● **PASSAGE GIVEN**:
This is extracted from the blog post Diving into Spark and Parquet Workloads, by Example

Here a some examples of usage of a few tools and utilities that I find useful to investigate Parquet files. relevant links on internals of Parquet and their metadata are

Some of the main points about Parquet internals that I want to highlight are:

  • Hierarchically, a Parquet file consists of one or more "row groups". A row group contains data grouped ion "column chunks", one per column. Column chunks are structured in pages. Each column chunk contains one or more pages.
  • Parquet files have several metadata structures, containing among others the schema, the list of columns and details about the data stored there, such as name and datatype of the columns, their size, number of records and basic statistics as minimum and maximum value (for datatypes where support for this is available, as discussed in the previous section).
  • Parquet can use compression and encoding. The user can choose the compression algorithm used, if any. By default Spark uses snappy.
  • Parquet can store complex data types and support nested structures. This is quite a powerful feature and it goes beyond the simple examples presented in this post.

##Parquet-tools

Parquet-tools is part of the main Apache Parquet repository, you can download it from https://github.com/apache/parquet-mr/releases The tests described here are based on Parquet version 1.8.2, released in January 2017. Note: Parquet version 1.9.0 is also out since October 2016, but it is not used by Spark, at least up to Spark version 2.2.0.

Tip: you can build and package the jar for parquet-tools with:

cd parquet-mr-apache-parquet-1.8.2/parquet-tools
mvn package

You can use parquet tools to examine the metadata of a Parquet file on HDFS using: "hadoop jar <path_to_jar> meta <path_to_Parquet_file>". Other commands available with parquet-tools, besides "meta" include: cat, head, schema, meta, dump, just run parquet-tools with -h option to see the syntax. This is an example of how to use the tool to read files located on HDFS:

$ echo "read metadata from a Parquet file in HDFS"
$ hadoop jar parquet-mr-apache-parquet-1.8.2/parquet-tools/target/parquet-tools-1.8.2.jar meta TPCDS/tpcds_1500/store_sales/ss_sold_date_sk=2452621/part-00077-57653b27-17f1-4069-85f2-7d7adf7ab7df.snappy.parquet

The output lists several details of the file metadata: file path, parquet version used to write the file (1.8.2 in this case), additional info (Spark Row Metadata in this case):

file:                  hdfs://XXX.XXX.XXX/user/YYY/TPCDS/tpcds_1500/store_sales/ss_sold_date_sk=2452621/part-00077-57653b27-17f1-4069-85f2-7d7adf7ab7df.snappy.parquet
creator:               parquet-mr version 1.8.2 (build c6522788629e590a53eb79874b95f6c3ff11f16c)

Recorded data:
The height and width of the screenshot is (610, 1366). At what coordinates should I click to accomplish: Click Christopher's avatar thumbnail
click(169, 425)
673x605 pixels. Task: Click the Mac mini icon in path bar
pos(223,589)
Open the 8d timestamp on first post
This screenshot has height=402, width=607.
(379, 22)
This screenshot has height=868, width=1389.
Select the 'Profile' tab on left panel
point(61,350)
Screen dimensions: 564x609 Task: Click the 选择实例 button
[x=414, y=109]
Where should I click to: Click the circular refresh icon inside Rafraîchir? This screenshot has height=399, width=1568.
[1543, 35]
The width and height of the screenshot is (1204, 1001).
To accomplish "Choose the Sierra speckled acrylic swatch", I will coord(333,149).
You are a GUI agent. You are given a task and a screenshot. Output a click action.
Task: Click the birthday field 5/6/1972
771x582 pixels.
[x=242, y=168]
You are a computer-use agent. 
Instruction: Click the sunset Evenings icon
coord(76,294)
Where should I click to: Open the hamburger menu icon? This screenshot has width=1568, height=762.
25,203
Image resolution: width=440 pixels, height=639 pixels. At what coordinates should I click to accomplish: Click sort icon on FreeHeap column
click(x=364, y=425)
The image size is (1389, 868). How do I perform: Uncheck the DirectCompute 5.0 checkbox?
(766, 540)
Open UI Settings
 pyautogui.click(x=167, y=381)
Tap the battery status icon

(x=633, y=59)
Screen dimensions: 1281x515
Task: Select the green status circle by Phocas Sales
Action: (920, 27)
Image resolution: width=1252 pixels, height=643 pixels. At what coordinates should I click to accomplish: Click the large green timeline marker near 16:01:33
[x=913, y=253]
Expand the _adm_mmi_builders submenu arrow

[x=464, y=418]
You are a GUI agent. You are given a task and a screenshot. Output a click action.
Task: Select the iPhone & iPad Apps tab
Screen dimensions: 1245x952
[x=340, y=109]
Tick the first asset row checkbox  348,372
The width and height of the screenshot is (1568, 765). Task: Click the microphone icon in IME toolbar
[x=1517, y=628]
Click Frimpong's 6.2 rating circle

● **THE TASKS**:
1. Answer these questions about the Parquet passage.
(a) Which compression does Spark use by default?
(b) Which Parquet version are the described tests based on?
(c) What are column chunks structured in?
2. In the listing, swap "birthday field" for "date of birth field" and write out the lines again, leaving everything else the same. Begin at the line that has "The width and height of the screenshot is (1204, 1001)." and stop after the line that has "Action: (920, 27)".

● **ANSWERS TO THE TASKS**:
1.
(a) Snappy.
(b) Version 1.8.2.
(c) Pages.

2.
The width and height of the screenshot is (1204, 1001).
To accomplish "Choose the Sierra speckled acrylic swatch", I will coord(333,149).
You are a GUI agent. You are given a task and a screenshot. Output a click action.
Task: Click the date of birth field 5/6/1972
771x582 pixels.
[x=242, y=168]
You are a computer-use agent. 
Instruction: Click the sunset Evenings icon
coord(76,294)
Where should I click to: Open the hamburger menu icon? This screenshot has width=1568, height=762.
25,203
Image resolution: width=440 pixels, height=639 pixels. At what coordinates should I click to accomplish: Click sort icon on FreeHeap column
click(x=364, y=425)
The image size is (1389, 868). How do I perform: Uncheck the DirectCompute 5.0 checkbox?
(766, 540)
Open UI Settings
 pyautogui.click(x=167, y=381)
Tap the battery status icon

(x=633, y=59)
Screen dimensions: 1281x515
Task: Select the green status circle by Phocas Sales
Action: (920, 27)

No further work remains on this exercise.